Without an example of a value that is not converting properly, it is difficult to know if this will behave any differently than the cell.toString() approach you described in the description.

jt
+1  A: 

The problem with Excel is that the default format is generic. With this format Excel stores numbers entered in the cell as numeric. You have to change the format to text before entering the values. Reentering the values after changing the format will also work.
That will lead to little green triangles in the left upper corner of the cells if the content looks like a number to Excel.
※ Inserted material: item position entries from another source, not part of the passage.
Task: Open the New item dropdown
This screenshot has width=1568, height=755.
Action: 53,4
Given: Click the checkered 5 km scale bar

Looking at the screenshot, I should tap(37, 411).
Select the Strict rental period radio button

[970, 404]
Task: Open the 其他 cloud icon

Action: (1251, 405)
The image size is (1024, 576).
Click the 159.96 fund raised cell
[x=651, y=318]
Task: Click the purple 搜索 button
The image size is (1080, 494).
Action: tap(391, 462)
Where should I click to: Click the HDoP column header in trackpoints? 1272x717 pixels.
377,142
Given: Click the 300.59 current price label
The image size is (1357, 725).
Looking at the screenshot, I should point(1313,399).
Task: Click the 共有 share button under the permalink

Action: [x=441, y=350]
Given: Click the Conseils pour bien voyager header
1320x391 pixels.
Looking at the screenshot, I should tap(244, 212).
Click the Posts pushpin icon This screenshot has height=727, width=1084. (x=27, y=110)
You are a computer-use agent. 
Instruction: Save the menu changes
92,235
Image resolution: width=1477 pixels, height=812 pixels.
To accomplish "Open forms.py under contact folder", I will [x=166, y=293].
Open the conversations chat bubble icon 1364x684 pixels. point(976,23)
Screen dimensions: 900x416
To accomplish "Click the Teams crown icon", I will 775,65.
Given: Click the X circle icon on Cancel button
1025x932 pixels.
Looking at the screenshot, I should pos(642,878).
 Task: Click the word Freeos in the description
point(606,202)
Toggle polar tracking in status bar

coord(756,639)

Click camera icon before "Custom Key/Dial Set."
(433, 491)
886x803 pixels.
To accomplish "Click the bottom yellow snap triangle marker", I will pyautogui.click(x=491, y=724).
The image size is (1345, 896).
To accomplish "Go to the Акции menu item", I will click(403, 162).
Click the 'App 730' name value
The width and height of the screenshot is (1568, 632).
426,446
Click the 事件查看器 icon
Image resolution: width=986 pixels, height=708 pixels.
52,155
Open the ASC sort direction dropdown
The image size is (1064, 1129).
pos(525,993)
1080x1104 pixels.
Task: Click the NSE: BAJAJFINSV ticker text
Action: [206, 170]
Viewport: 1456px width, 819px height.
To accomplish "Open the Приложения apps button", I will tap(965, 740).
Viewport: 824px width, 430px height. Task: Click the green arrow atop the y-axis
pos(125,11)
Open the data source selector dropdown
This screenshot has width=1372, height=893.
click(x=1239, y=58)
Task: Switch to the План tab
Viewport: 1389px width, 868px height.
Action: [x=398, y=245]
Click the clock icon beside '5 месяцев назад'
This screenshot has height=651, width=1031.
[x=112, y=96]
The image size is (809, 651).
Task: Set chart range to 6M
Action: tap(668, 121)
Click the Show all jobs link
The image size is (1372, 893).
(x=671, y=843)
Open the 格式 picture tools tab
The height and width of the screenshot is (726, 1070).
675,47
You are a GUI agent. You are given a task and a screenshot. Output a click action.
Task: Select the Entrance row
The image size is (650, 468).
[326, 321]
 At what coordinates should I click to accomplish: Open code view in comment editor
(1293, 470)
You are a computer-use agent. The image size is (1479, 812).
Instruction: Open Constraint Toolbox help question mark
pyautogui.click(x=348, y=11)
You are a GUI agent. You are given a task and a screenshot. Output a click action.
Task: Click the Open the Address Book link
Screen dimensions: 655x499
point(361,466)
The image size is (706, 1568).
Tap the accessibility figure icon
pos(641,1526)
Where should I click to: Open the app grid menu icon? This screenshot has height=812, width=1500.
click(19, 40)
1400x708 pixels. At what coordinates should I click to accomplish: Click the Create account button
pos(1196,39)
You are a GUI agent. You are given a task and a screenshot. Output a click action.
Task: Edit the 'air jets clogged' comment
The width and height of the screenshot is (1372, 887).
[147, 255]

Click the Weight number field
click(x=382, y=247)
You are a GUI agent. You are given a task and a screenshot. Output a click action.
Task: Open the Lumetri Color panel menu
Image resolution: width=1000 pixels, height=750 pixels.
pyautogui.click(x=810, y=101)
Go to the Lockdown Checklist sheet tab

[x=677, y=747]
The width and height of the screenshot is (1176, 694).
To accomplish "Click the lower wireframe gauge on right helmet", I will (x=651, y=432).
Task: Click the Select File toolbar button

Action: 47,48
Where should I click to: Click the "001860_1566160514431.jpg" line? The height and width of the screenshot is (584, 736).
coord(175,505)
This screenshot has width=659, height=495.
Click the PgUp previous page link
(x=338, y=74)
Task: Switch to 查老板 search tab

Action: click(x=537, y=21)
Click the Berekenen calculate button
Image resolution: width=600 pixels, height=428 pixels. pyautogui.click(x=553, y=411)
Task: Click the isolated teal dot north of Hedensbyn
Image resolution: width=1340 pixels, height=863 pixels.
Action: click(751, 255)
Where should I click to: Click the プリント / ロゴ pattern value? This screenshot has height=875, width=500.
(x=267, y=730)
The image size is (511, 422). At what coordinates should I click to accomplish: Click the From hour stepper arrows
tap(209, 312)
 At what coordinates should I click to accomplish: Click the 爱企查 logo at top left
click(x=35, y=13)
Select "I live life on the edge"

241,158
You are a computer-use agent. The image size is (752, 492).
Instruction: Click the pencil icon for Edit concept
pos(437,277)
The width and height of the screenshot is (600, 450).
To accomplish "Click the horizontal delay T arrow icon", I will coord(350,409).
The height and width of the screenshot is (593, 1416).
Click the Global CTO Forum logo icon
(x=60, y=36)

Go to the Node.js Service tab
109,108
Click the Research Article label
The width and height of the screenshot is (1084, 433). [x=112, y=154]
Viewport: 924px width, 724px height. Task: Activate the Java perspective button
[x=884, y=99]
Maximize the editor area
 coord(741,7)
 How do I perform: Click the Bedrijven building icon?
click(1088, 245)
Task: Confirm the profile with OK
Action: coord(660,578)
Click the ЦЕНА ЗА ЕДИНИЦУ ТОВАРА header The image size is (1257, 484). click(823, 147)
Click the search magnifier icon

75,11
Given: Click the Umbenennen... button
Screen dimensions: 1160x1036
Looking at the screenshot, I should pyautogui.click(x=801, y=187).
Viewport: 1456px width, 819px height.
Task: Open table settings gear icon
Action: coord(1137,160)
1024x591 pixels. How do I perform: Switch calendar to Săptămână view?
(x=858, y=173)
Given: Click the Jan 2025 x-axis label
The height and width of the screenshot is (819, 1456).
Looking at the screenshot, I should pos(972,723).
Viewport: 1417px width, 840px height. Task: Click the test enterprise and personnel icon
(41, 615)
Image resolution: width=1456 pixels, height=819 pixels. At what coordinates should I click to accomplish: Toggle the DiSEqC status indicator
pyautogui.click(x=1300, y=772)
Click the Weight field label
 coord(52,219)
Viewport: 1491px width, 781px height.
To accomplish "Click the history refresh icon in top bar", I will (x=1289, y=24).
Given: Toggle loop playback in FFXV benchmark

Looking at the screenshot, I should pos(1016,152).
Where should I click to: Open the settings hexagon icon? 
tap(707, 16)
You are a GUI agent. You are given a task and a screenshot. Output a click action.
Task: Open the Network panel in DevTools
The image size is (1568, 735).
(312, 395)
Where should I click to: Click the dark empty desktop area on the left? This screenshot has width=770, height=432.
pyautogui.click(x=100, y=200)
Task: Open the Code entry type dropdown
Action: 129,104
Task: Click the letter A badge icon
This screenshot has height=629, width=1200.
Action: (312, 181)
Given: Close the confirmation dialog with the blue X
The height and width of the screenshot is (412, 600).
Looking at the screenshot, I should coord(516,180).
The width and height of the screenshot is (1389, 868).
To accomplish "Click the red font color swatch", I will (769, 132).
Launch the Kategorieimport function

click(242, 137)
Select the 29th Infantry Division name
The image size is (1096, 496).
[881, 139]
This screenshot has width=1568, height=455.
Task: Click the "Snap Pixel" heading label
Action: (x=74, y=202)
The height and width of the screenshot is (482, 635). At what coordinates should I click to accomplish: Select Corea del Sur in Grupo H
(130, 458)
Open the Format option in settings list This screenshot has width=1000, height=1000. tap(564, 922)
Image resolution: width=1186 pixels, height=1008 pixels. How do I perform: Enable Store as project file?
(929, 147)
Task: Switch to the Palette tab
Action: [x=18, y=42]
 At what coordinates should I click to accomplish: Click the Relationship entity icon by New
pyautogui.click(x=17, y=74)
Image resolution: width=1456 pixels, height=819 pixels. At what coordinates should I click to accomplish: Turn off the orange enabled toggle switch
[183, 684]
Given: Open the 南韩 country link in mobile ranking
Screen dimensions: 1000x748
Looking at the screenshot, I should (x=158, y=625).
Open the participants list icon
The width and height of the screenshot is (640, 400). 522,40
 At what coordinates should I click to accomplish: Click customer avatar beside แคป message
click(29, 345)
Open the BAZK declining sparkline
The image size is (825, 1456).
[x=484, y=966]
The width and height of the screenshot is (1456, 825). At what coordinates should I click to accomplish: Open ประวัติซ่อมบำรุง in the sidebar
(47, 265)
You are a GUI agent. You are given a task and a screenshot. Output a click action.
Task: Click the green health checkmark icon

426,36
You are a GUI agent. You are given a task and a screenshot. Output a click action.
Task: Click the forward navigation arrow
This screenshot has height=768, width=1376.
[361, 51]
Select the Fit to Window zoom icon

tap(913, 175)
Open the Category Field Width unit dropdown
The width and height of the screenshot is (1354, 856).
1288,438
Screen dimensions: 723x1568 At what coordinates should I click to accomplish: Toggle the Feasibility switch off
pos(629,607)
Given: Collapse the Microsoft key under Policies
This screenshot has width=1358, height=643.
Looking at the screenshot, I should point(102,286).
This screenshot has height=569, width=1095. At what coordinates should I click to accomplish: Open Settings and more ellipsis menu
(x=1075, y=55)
If this is the case the value is really stored as text.

With new BigDecimal(cell.getNumericCellValue()).toString() you will still have a lot of problems. For example if you have identifying numbers (e.g. part numbers or classification numbers) you probably have cases that have leading zeros which will be a problem with the getNumericCellValue() approach.

I try to thoroughly explain how to correctly create the Excel to the party creating the files I have to handle with POI. If the files are uploaded by end users I even have created a validation program to check for expected cell types if I know the columns in advance. As a by-product you can also check various other things of the supplied files (e.g. are the right columns provided or mandatory values).

Turismo
This seems to address my problem. Thank you.
egaga
A: 

"The problem is I have values in a cell that look like a number" => look like number when viewed in Excel?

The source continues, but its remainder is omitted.